"No; not that I know of," I replied. "Tell me more about Christ, the Savior," urged Joseph, "Did he visit any other people than the Jews? What does your book say about that?" "He remained in and about Jerusalem," I replied, "As far as I can learn - but, I remembered reading something about that. Let me see if I can find it." I turned over the leaves of my Bible and in the tenth chapter of St. John, I read: `And other sheep I have, which are not of this fold: them also I must bring, and they shall hear my voice; and there shall be one fold, and one shepherd.'

A light seemed to break upon me as I read, "Why," I said, "I remember you telling me that the savior has visited you also; you must be that `other sheep' of which he speaks.

"In a way; yes," replied Joseph, "but he explained to us that he had visited, before he had come to us, ‘other sheep’ which were not on the land about Jerusalem. Is there not a body of land distant and apart from the land of Jerusalem?" "There is the American continent," I explained, but thought it was improbable that the savior should have visited it. I had never heard of it; besides when the continent had been discovered by the Europeans, the only inhabitants in America was the wild and savage Indian.

( Note by ‘Branton’: This sounds very similar to the subject of a book written by L. Taylor Hansen, titled - HE WALKED THE AMERICAS )

"Indians," repeated Joseph, "and they were dark and wild and savage?"
"Yes."
"The very ones -- the very ones," he exclaimed as if a great problem had been solved. Then after a pause he said: "Wonderful, wonderful, every part of the earth has been visited by the Son of God, to every part has been delivered the glorious message, that none may be left without excuse."

IX.
(This man, Lon Merton, has, no doubt, neglected writing the account of his adventures from his last chapter to where he begins on this, as quite a time seems to have elapsed. - J.B.)

The sun is now shining in every window of the house as it circles above the summer sky. Rachel is here with me. She tiptoed into my room, thinking I was asleep. She carried two small baskets, one containing flowers and the other berries. The berries were covered with leaves so that I could not see them at first.

She stopped in the doorway when she saw me. I was not asleep, so I spied her through my half-closed eyes. Rachel is no longer a child. She no longer allows me to place my arm around her and draw her close to my book. In the budding maidenhood period she is expanding like a flower before the continuous northern sun, the most beautiful flower, it seems to me, in all this northern land.

When Rachel discovered that I was not sleeping, she came into the room and placed the baskets before me on the table. What she would have done a year or two ago would have been to creep slyly up, cover my eyes with her hands and say, "Guess what I have got?"

But now she sits demurely at the proper distance.
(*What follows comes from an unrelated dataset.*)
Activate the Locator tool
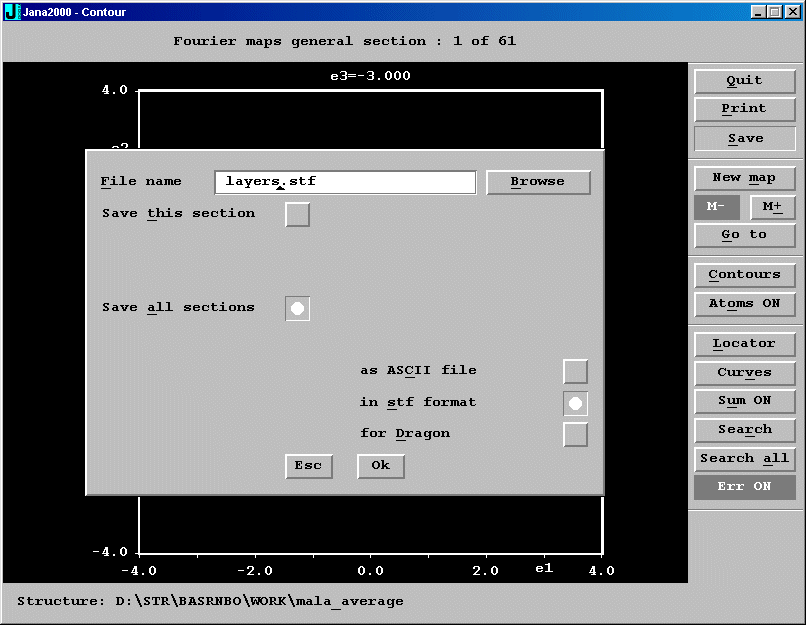This screenshot has width=806, height=625. click(x=744, y=344)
She is a young lady and I am a man, not so young - but not so old either.

"Well, now, what have you here, Rachel?" I began, as I peeped under the leaves.

She did not reply, as she could see I was fast on the way to find out for myself.
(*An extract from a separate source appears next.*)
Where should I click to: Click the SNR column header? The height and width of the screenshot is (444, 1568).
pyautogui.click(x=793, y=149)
"Berries! - E-m-aren't they fine!" I began to eat.

"You were going to tell me about Queen Esther," she said.
"Queen Esther - oh, yes," I remembered I had promised her the story. That was before I had read it in the Bible; but after I had read it, I did not think so much of it, and I did not want to tell it to this young girl.
"I'll tell you some nicer stories," I said, "about your namesake, Rachel, and about Ruth." "Oh, I know about them," she replied. "Then, let me see, I'll tell you about the big world from which I came."
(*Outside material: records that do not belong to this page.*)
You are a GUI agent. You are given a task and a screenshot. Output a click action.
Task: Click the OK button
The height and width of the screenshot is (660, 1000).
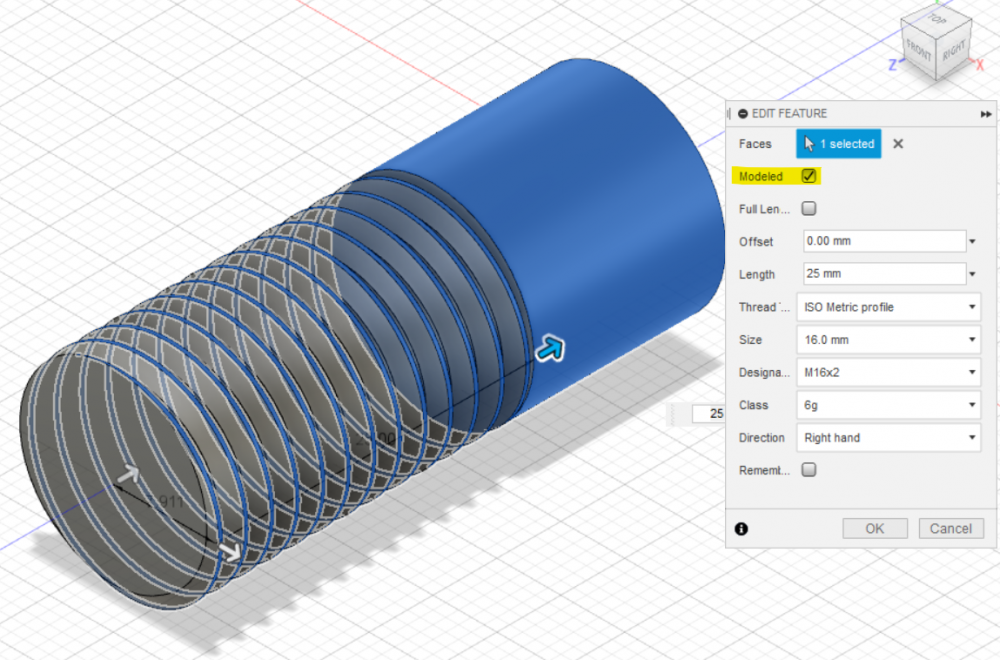[875, 529]
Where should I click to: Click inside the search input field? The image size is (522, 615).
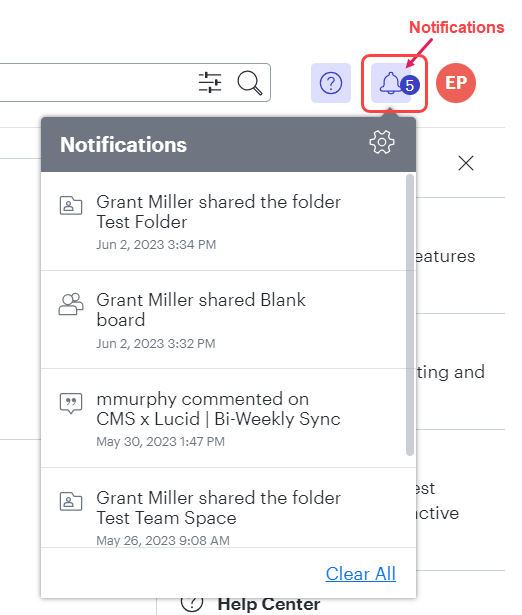[x=98, y=82]
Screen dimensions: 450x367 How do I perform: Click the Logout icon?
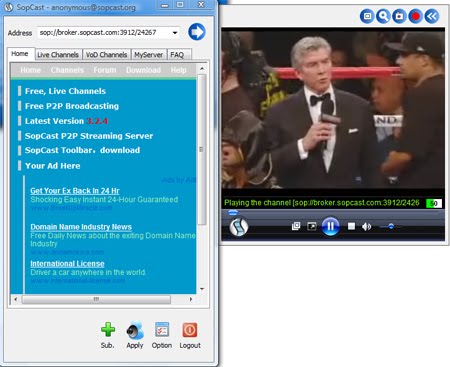(x=190, y=330)
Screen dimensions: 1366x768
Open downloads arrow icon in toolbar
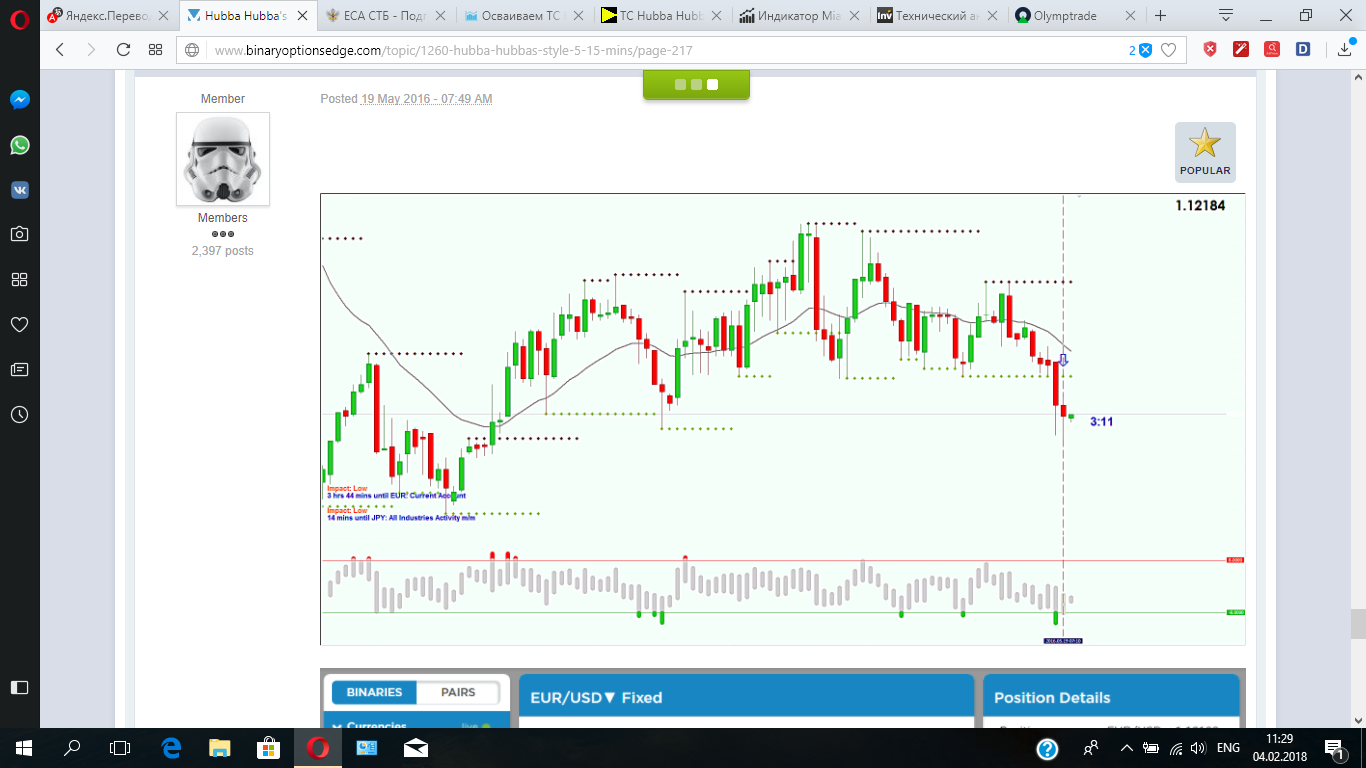point(1344,50)
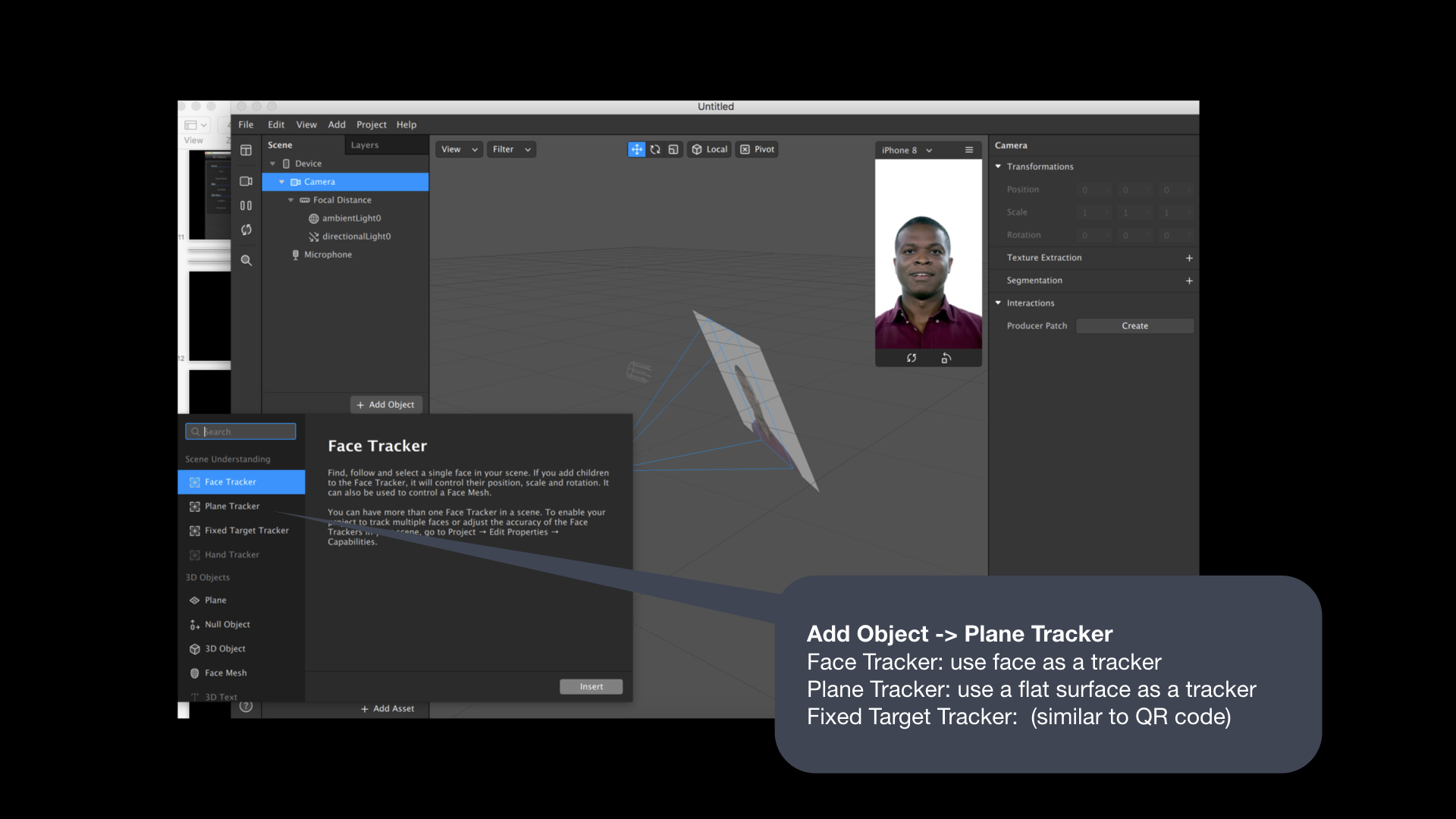Switch to the Layers tab
Screen dimensions: 1456x819
coord(364,145)
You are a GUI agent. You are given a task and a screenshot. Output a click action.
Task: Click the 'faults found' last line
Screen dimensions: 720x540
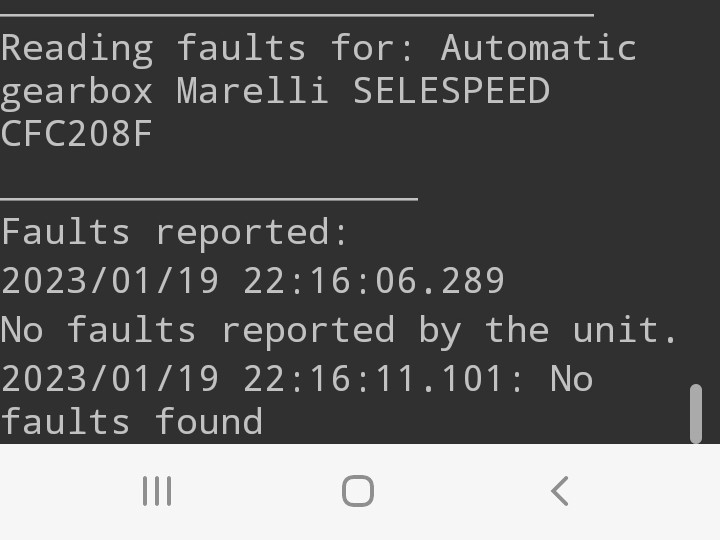tap(131, 421)
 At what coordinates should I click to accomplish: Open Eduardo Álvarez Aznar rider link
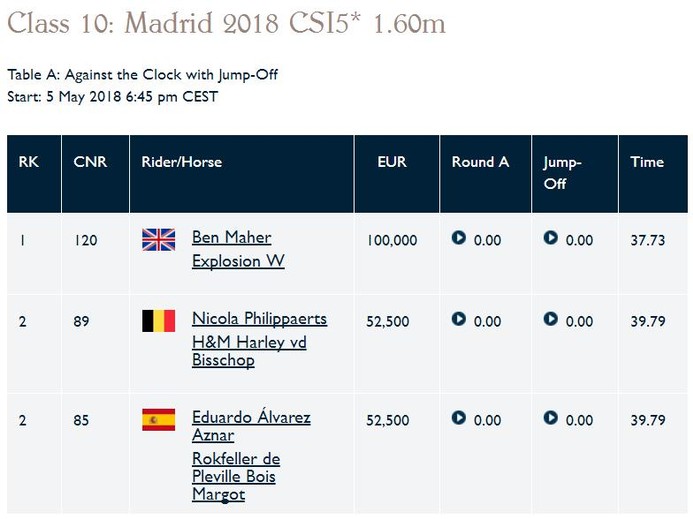click(251, 426)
I could see she was somewhat disappointed, but she said, "all right," or something to that effect.

I told her about the big ships on the big oceans; of the railroads, of the electric lights; of the newspapers and magazines; of the big cities full of people. I tried to tell her how the "fine" ladies were dressed - she was deeply interested in my crude descriptions. I told her of the changing styles and frivolous fashions, at which she laughed merrily.

"Come, here, Rachel," I commanded. "Don't sit over there, as if you were afraid of me. Are you?"

"Afraid of you? Oh, no."

She arose, came sedated towards the table. How tall she was, and how graceful, how beautiful! She was another Rebecca at the well. Her shining hair was coiled about her shapely head. Her red lips curved into a smile as she stood with hesitancy, not knowing what I would ask of her next. I did not know either.

What was it that so stirred my heart? The heart that I thought long since dead to any feeling of love for women! Was the former passion to be loosed again, with its sweet joy and its terrible pain. Had I not escaped from that behind the walls of ice? It seemed not.

"If I take the wings of the morning and fly to the uttermost parts of the earth, thou art there." David, her brother, happened in the doorway. What a strong, fine young fellow he had become. I love him and he loves me. We have become inseparable. In my endeavor to bring some of the inventions and conveniences of the modern world to these people, he has been my efficient assistant.